I have never ever used Hyper-V, so please
do not expect any brilliant ideas from me
in that context:-(
However: two things come to mind:
-
What graphics card are you using?
Are you a fanatic regarding free–world drivers,
or would you accept proprietary drivers? -
A desktop environment presumably will make life
a bit easier for you – but why not start with one that
is a bit slimmer, like xfce, for instance?
Have fun!
Claes in Lund, Sweden
Just to mention it if you are an old *nix hand: There is also Devuan, the distribution that closely tracks Debian except for systemd. Personally I use sysv init, but there are other non-systemd options as well.
It seems that Hyper-V is no longer able to virtualize gpu’s. (Read the final section)
So, I agree with @Claes that you’ll get a much better experience on a bare metal machine.
Why don’t you install Debian side-by-side with Windows (dual-boot setup)?

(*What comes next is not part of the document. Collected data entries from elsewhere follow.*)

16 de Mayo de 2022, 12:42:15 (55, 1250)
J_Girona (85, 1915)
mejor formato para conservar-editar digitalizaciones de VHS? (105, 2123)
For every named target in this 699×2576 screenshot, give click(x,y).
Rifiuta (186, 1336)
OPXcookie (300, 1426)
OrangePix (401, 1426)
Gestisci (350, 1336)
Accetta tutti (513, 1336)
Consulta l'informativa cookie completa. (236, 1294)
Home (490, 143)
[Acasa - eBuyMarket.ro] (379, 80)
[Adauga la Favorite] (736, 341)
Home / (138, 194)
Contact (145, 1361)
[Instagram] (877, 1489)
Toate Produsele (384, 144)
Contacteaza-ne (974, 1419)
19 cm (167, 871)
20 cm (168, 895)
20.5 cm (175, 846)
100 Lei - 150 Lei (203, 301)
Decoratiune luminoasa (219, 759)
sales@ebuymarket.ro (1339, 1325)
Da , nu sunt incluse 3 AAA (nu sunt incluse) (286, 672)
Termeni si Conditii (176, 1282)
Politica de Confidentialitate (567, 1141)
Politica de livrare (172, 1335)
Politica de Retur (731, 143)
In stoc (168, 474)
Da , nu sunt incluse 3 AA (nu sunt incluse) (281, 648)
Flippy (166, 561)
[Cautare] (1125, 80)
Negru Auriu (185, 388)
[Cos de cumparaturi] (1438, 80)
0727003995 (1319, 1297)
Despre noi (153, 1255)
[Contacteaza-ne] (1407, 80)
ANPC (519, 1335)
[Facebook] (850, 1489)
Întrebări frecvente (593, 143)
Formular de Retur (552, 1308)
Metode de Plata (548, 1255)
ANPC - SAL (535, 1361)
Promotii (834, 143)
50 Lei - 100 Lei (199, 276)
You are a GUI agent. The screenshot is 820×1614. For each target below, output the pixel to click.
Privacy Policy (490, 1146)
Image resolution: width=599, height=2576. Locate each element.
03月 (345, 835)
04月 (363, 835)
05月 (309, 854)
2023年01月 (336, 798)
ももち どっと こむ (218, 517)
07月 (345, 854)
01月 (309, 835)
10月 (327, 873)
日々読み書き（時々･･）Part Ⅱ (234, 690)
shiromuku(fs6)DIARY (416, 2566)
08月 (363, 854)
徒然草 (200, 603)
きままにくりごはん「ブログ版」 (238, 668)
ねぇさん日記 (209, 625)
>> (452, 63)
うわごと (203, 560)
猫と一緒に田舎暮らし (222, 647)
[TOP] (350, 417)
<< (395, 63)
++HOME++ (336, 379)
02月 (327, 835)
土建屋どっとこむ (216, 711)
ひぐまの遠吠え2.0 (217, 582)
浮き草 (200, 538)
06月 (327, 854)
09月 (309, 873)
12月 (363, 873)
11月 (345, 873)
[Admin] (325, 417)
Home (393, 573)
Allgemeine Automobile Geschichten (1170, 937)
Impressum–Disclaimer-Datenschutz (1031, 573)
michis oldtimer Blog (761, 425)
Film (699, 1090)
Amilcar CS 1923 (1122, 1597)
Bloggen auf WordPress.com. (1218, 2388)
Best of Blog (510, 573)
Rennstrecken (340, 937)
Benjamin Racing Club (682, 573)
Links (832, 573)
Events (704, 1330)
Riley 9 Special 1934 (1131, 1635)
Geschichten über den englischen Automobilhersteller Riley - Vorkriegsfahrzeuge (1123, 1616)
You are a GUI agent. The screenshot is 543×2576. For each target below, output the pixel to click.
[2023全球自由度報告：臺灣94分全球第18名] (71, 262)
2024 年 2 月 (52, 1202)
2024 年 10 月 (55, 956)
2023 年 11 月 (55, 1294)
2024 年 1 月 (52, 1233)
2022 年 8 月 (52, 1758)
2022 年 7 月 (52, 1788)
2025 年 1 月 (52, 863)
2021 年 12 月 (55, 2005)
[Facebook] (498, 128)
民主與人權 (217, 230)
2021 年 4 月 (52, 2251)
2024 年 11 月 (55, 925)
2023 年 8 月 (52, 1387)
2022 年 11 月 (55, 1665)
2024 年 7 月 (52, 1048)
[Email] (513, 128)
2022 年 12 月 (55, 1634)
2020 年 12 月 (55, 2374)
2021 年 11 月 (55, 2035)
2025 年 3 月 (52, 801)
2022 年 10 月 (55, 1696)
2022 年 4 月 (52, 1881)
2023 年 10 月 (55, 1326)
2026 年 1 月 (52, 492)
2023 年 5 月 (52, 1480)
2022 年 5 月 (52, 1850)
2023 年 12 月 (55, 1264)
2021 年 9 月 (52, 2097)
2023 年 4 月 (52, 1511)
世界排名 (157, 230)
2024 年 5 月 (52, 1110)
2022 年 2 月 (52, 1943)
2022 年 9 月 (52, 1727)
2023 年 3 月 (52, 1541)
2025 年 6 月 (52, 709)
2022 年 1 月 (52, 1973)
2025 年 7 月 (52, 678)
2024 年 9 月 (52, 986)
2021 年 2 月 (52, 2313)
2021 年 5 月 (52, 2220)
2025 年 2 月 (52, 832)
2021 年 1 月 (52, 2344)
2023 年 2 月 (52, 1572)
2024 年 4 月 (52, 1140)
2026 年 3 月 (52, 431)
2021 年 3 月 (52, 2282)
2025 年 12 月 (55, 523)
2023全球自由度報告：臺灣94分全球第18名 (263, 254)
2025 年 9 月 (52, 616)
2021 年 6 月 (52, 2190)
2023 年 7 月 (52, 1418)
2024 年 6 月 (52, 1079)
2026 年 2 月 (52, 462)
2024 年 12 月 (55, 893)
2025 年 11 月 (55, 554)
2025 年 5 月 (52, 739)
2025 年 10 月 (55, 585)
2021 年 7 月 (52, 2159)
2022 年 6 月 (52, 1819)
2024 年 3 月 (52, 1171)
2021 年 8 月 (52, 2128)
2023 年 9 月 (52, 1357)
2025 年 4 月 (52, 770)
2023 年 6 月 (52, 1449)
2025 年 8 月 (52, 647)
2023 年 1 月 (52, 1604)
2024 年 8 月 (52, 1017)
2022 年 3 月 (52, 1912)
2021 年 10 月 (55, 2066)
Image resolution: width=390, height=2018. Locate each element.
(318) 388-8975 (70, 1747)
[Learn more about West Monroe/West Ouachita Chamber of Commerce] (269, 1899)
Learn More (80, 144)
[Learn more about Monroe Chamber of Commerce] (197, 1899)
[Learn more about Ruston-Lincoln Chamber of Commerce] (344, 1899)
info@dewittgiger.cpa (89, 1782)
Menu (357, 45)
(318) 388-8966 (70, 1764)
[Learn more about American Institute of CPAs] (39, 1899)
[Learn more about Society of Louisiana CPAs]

Hyper V will likely not have a properly color managed workflow either.
Soooo: if Hyper V will not offer wnat you need/want – why not
get a small-ish SSD (an old 120 gig one will be quite sufficient),
and then dual-boot à la @gadolf? In this way, your Win install
will still be (relatively) untouched.
Have fun!
Claes in Lund, Sweden
Thank you all for your answers and advices. I was almost ready of uninstalling Debian using Hyper-v. I’ll switch to dual-boot setting.
Regarding the graphic card I’m using the one embedded on the mother card. I’m planning of upgrading my system which is almost outdated (Asus card with Intel I7 acquired in 2013). In the mean time I thought it was good time for diving in Debian.
Again thank you.
@Pascal To get the most out of darktable you ought to have
openCL working. And I do not think that that is possible
using 2013 onboard graphics.
Apart from that, I believe that everything will work just fine 
Have fun!
Claes in Lund, Sweden
Hi. Veteran Debian user here.
Debian might not be the best distro for someone starting with Linux, but if you’ve used Unix in a work situation then you should be fine.
Just note that if you run the current “stable” version of Debian, you are going to get Darktable 3.6.x - not 3.8.x. There are ways to get 3.8 on Debian that involve installing packages from outside the distro or upgrading to the Debian “testing” release.
A default GUI installation will give you a super stable GNOME desktop and all you have to do is to install the “darktable” package on top of that. I would not change the default GUI, but you can experiment with others in a different hyper-v VM.
I’m confident Debian will run fine under Hyper-V, but you won’t get hardware graphics acceleration. Getting this to work is advanced stuff that involves PCI/hardware “passthrough” - not sure if Hyper-V supports flavour of it that will work out of the box with Debian.
My own setup is Debian “sid” (testing) running DT 3.8 on a fast AMD laptop and using OpenCL acceleration provided by the in-processor AMD graphics support. I’m very happy with it.
All the best with Debian. Let us know how it works out.
Regards,
Koos
I’d like to make a correction.
On Debian “current” 11 Bullseye, DT 3.8.0 is available through the bullseye-backports repository.
The downside of it is that Lua is disabled and the plugins will not be available.
But DT 3.8 for debian 11 is available through the opensuse build service.